喫煙禁止地区内での路上喫煙に対する過料を科すためには、違反者に少なくとも過失が必要(過失は肯定)
東京高裁H26.6.26
横浜市空き缶等及び吸い殻等の散乱の防止等に関する条例(平成7年9月25日横浜市条例第46号) の趣旨、目的等からすれば、同条例に基づく喫煙禁止地区内での路上喫煙に対する過料を科すためには、違反者に少なくとも過失が必要であるとした上で、その過失が肯定された事例
<事案>
被控訴人は、美化推進員から本件条例に違反していることを告知された上、告知・弁明書に記載及び署名をした後、その場で美化推進員から控訴人市長の名で2000円の過料を科す処分(本件処分)を受けた。
⇒控訴人市長に異議を申し立てたが棄却⇒神奈川県知事に対して審査請求をしたが棄却する旨の裁決
⇒
本件処分が違法であることを主張して本訴を提起し、
①控訴人に対し本件処分の取消しを、②神奈川県知事に対し、裁決の取消しをそれぞれ求めた。
<原審>
・・・本件違反場所の路面表示や標識は、被控訴人がその文字を読み取り、認識することが困難であり、被控訴人は、本件違反場所が喫煙禁止地区内であることを知らなかったし、知らなかったことに過失もない
⇒ 本件処分が違法であるとしてこれを取り消した。
被控訴人の神奈川県に対する裁決の取消請求については、被控訴人の主張する違法が裁決固有の瑕疵とは言えないとしてこれを棄却。
<判断>
本件条例で科される過料処分は本来違法行為とされていない喫煙行為をあえて制限するもので、その主眼が喫煙者に注意喚起をして路上喫煙をさせないことにある
⇒
注意喚起が十分にされていない状態で喫煙する者がいたとしてもそれに制裁を科すことは本件条例の趣旨を逸脱する。
⇒
喫煙者が通常必要な注意をしても路上喫煙禁止地区であることを認識し得なかった場合、すなわち、過失がなかった場合には注意喚起が十分にされていなかったことになるから過料の制裁を科すことはできない。
⇒
本件条例に基づく過料処分には違反者に過失が必要。
地方公共団体における受動喫煙防止のための積極的な取組みが次第に拡大し、控訴人の場合と同様、路上喫煙禁止の表示としては路面表示が一般的となり、喫煙者は、喫煙場所が制限されることを普段から認識しているのが現状
⇒
①あえて路上喫煙する場合ににはその場所が喫煙禁止か否かについて路面表示も含めて十分に注意して確認する義務がある。
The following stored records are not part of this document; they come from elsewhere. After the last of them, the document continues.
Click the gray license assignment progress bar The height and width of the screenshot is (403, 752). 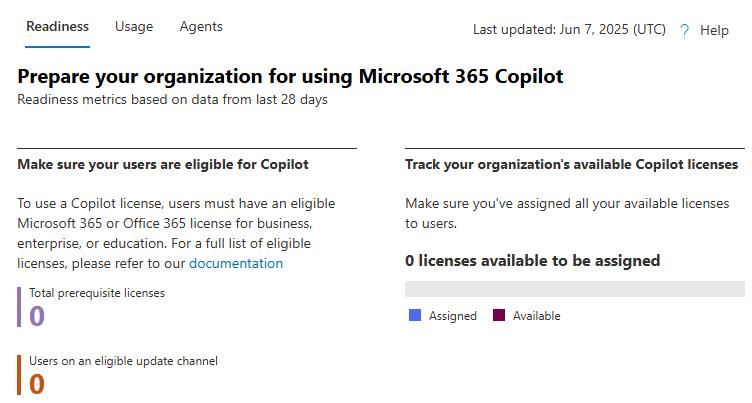tap(575, 289)
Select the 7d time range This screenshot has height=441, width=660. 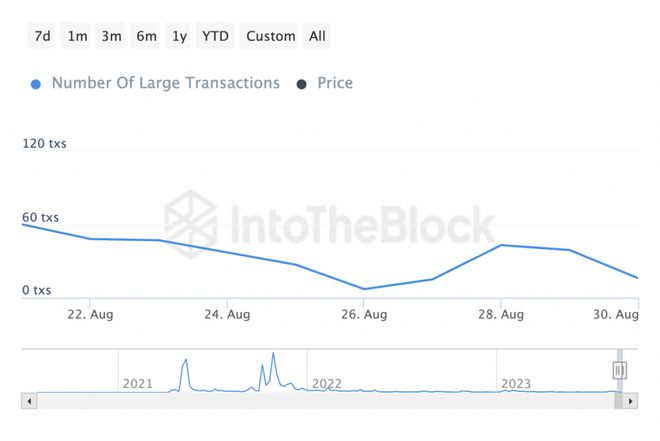[x=42, y=36]
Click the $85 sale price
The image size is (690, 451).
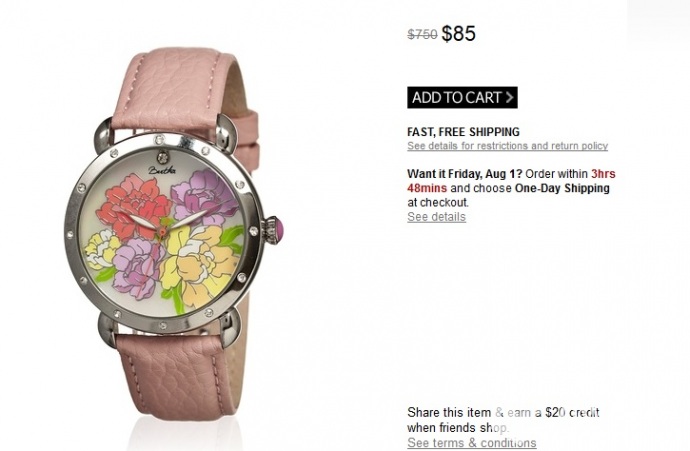coord(459,33)
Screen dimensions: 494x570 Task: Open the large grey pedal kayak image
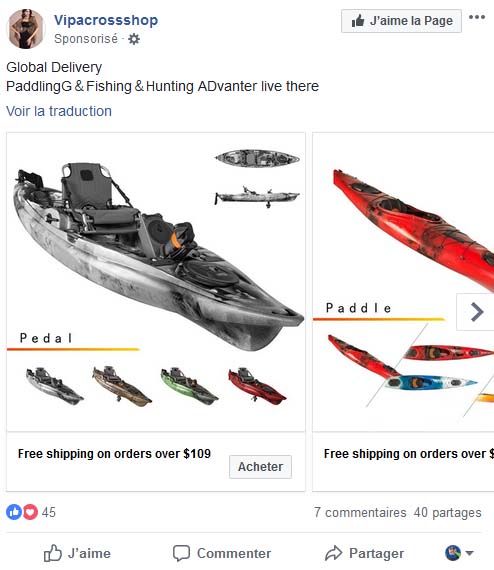pos(158,256)
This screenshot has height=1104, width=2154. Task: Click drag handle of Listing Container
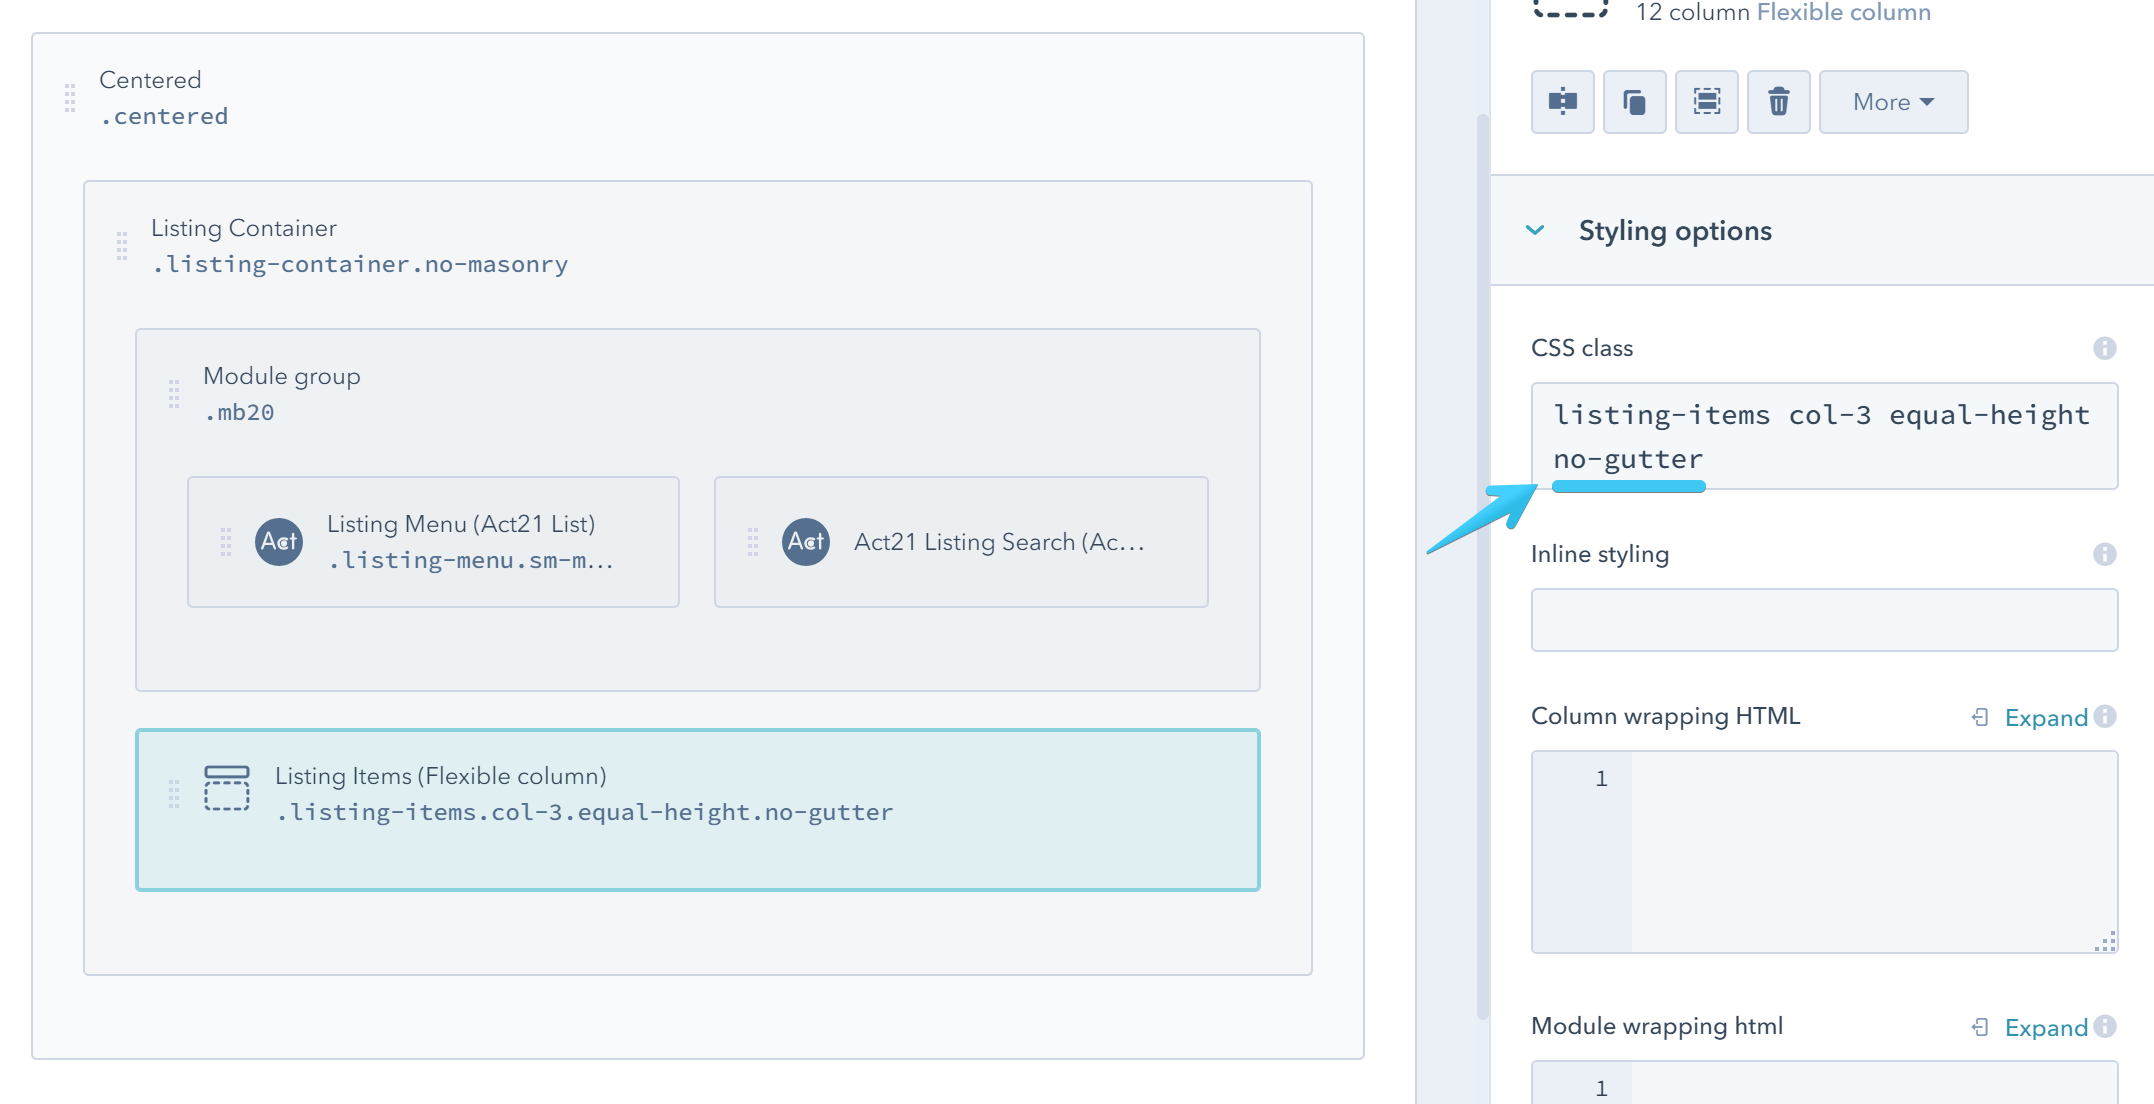[122, 246]
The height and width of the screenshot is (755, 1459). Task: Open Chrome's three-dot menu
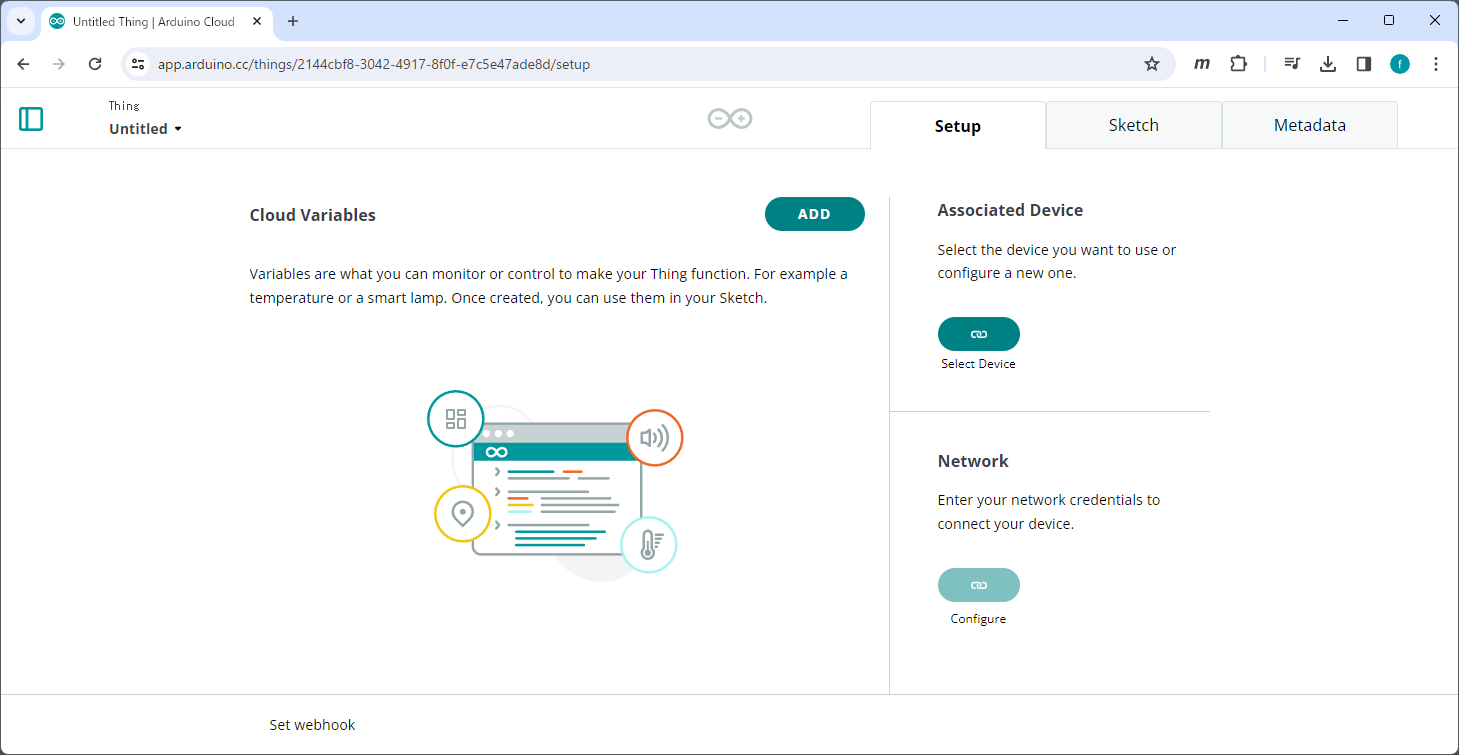point(1436,63)
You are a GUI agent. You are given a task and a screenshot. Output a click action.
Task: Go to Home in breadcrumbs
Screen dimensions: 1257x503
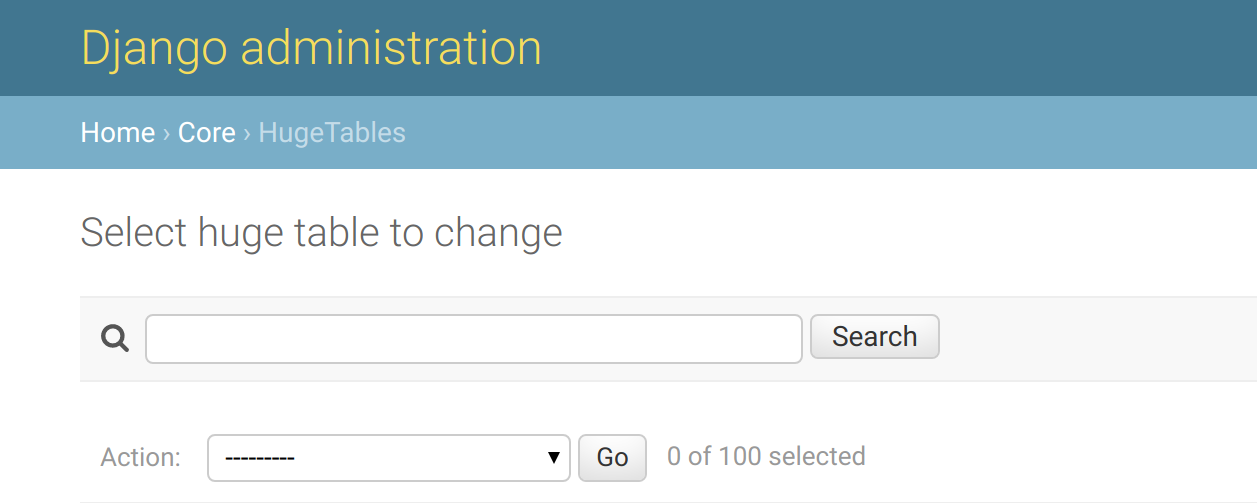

②被控訴人がパルナードに侵入する交差点にさしかかった際、路面表示をも十分に注意して確認していれば、路上喫煙禁止であることを認識することが十分に可能であった。
⇒
被控訴人の過失を認定し、本件処分を適法として一審判決を取り消し、被控訴人の請求を棄却。
<解説>
行政上の義務の履行を確保するための制度に、行政罰があり、行政罰には①行政刑罰と②行政上の秩序罰の2種類がある。
②行政上の秩序罰は、行政上の秩序の維持のために違反者に制裁として金銭的負担を課すもので刑法総則、刑事訴訟法の適用はないとされる。
行政刑罰と行政上の秩序罰は併科可能との判例(最高裁昭和39.6.5)があるから、両者は区別されているが、その実質的な区別は必ずしも明確ではない。
②行政上の秩序罰には、刑法総則の適用がない⇒
A:違反者の主観的要件である故意又は過失を不要とする説
(・外国人登録法の申請義務を法定期間内にしなかっため過料に処せられた事例で、法の不知の主張に対し、違反者の主観的責任要件(故意又は過失)の具備を必要とせず、客観的に違反事実が認められればこれを科し得るとした裁判例
・法律又は定款に定めた取締役又は監査役の員数を欠くに至った場合に、その先任手続をなすべき代表取締役等が手続を怠った事例で、故意、過失の有無を問わず、過料の制裁を受けるべきものとした裁判例)
B:行政上の秩序罰も制裁である以上、罪刑法定主義、責任主義、比例原則という刑法の原則が基本的に妥当する(宇賀)。
秩序罰も制裁である以上、秩序罰の性質、目的、内容等の諸要素を具体的、総合的に検討した上で、その要否が決せられる。